Assigned task —
Except for the pictures, reproduce the records word for word.

──────── Working data ────────

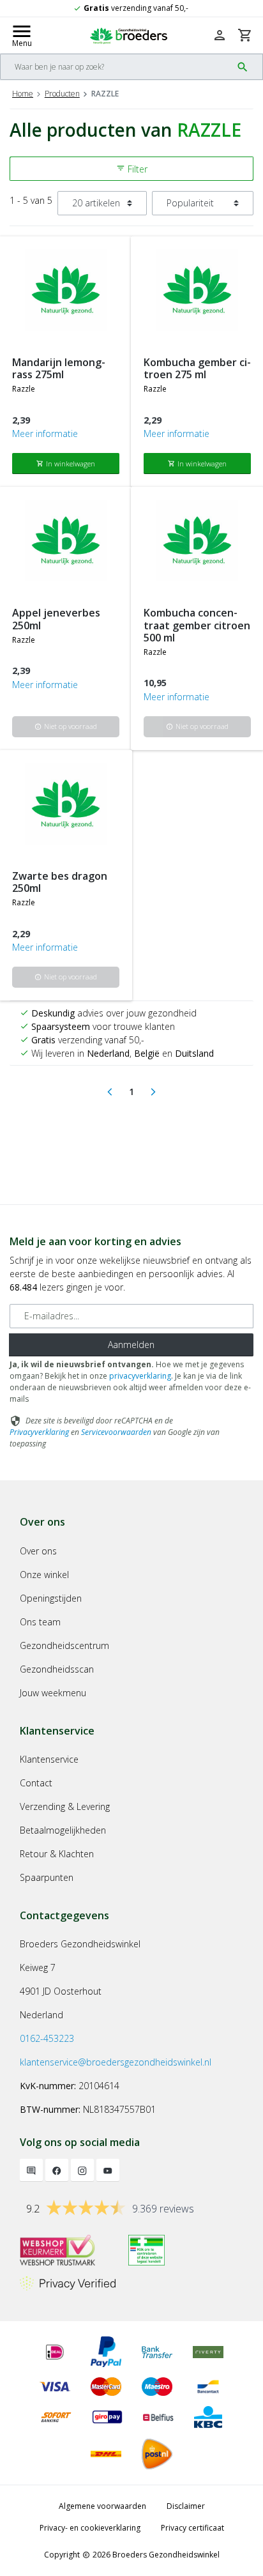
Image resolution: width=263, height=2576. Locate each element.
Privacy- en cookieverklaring (90, 2527)
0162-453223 (47, 2038)
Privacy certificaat (192, 2527)
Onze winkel (44, 1574)
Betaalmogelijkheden (63, 1830)
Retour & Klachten (57, 1854)
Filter (131, 169)
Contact (36, 1783)
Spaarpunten (46, 1877)
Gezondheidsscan (57, 1669)
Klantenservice (49, 1759)
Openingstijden (51, 1598)
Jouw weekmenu (53, 1693)
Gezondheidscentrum (64, 1645)
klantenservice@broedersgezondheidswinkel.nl (115, 2062)
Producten (62, 93)
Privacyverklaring (39, 1432)
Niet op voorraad (65, 726)
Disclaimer (186, 2506)
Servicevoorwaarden (116, 1432)
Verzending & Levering (65, 1806)
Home (22, 93)
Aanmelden (131, 1344)
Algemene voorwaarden (102, 2506)
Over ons (38, 1551)
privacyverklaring (140, 1375)
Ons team (40, 1622)
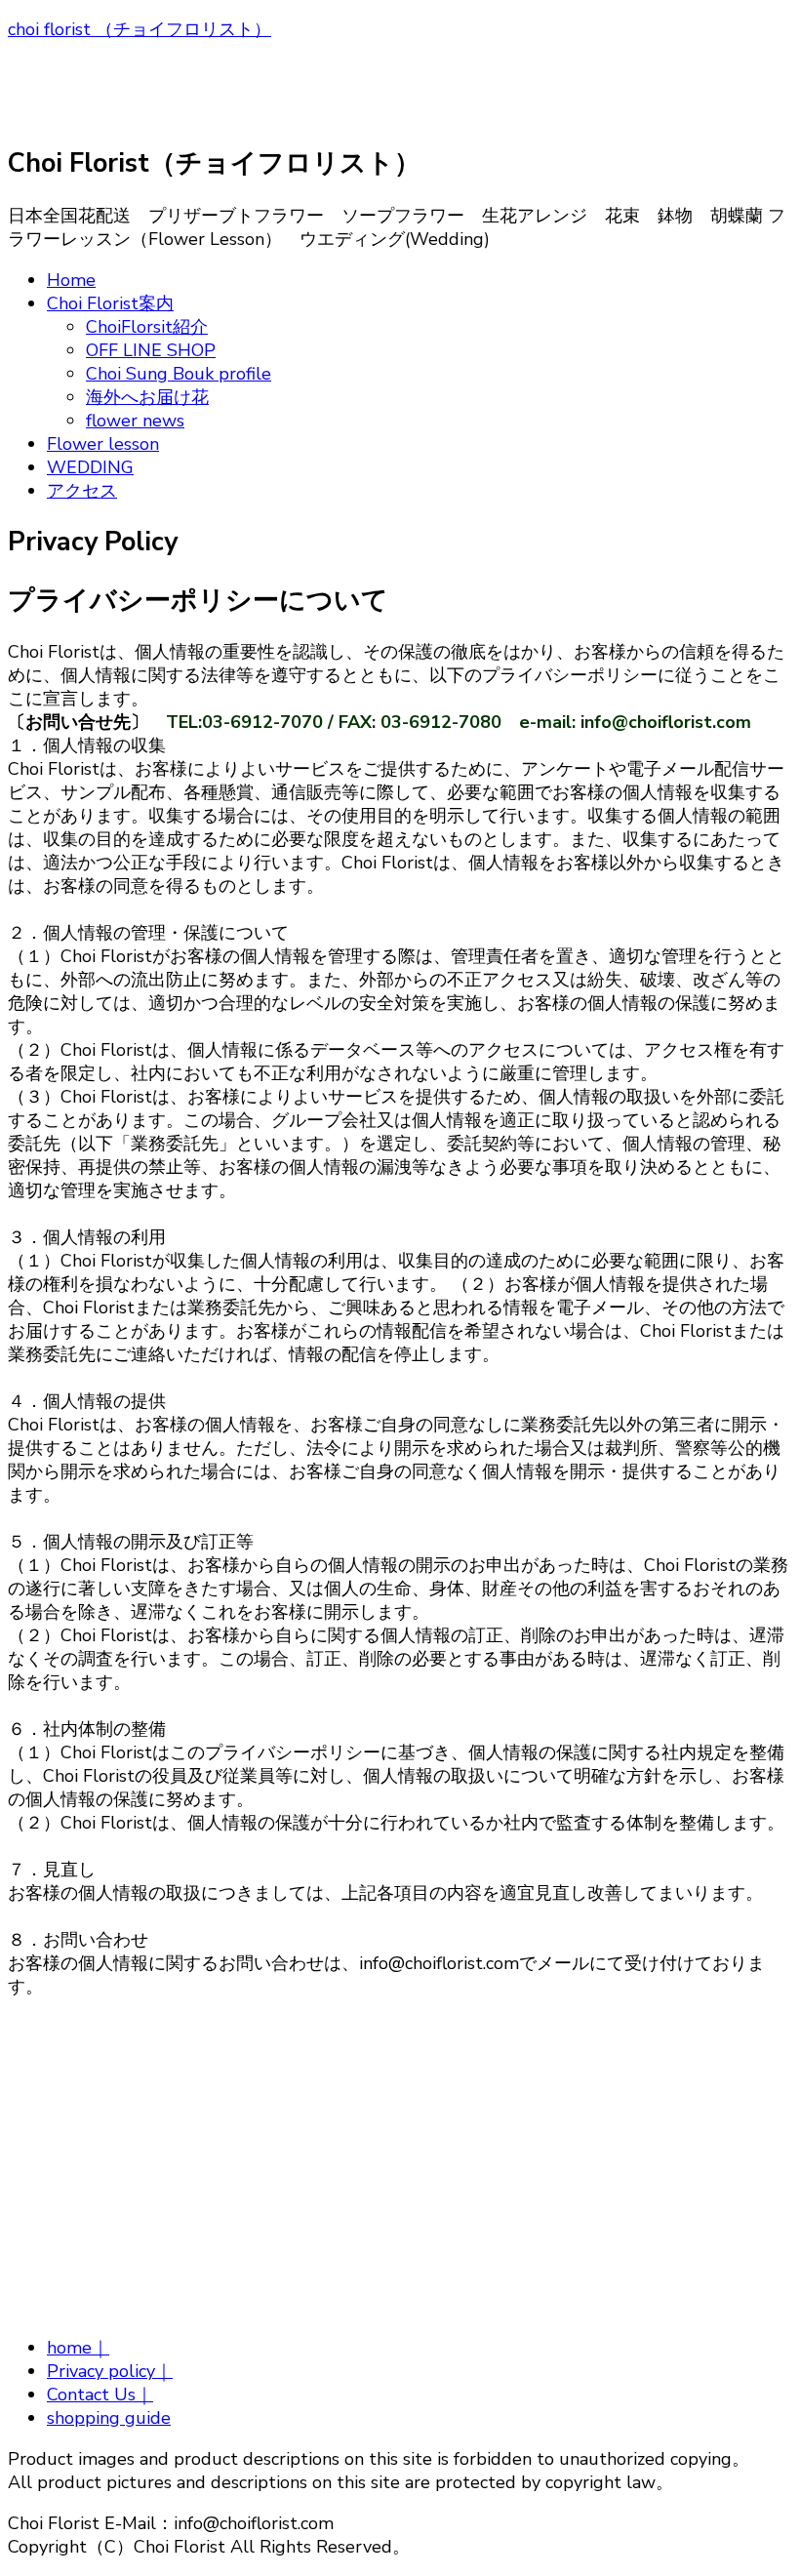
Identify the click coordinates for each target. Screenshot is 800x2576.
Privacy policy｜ (110, 2371)
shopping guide (109, 2418)
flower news (135, 420)
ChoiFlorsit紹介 (147, 327)
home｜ (78, 2347)
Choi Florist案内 (110, 303)
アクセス (82, 491)
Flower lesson (103, 444)
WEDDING (90, 467)
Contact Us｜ (100, 2394)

────────

Finished task —
Image resolution: width=263, height=2576. Locate each element.
Privacy- en cookieverklaring (90, 2527)
0162-453223 (47, 2038)
Privacy certificaat (192, 2527)
Onze winkel (44, 1574)
Betaalmogelijkheden (63, 1830)
Retour & Klachten (57, 1854)
Filter (131, 169)
Contact (36, 1783)
Spaarpunten (46, 1877)
Gezondheidsscan (57, 1669)
Klantenservice (49, 1759)
Openingstijden (51, 1598)
Jouw weekmenu (53, 1693)
Gezondheidscentrum (64, 1645)
klantenservice@broedersgezondheidswinkel.nl (115, 2062)
Producten (62, 93)
Privacyverklaring (39, 1432)
Niet op voorraad (65, 726)
Disclaimer (186, 2506)
Servicevoorwaarden (116, 1432)
Verzending & Levering (65, 1806)
Home (22, 93)
Aanmelden (131, 1344)
Algemene voorwaarden (102, 2506)
Over ons (38, 1551)
privacyverklaring (140, 1375)
Ons team (40, 1622)
Identify the click coordinates for each target. Screenshot is 800x2576.
Privacy policy｜ (110, 2371)
shopping guide (109, 2418)
flower news (135, 420)
ChoiFlorsit紹介 (147, 327)
home｜ (78, 2347)
Choi Florist案内 (110, 303)
アクセス (82, 491)
Flower lesson (103, 444)
WEDDING (90, 467)
Contact Us｜ (100, 2394)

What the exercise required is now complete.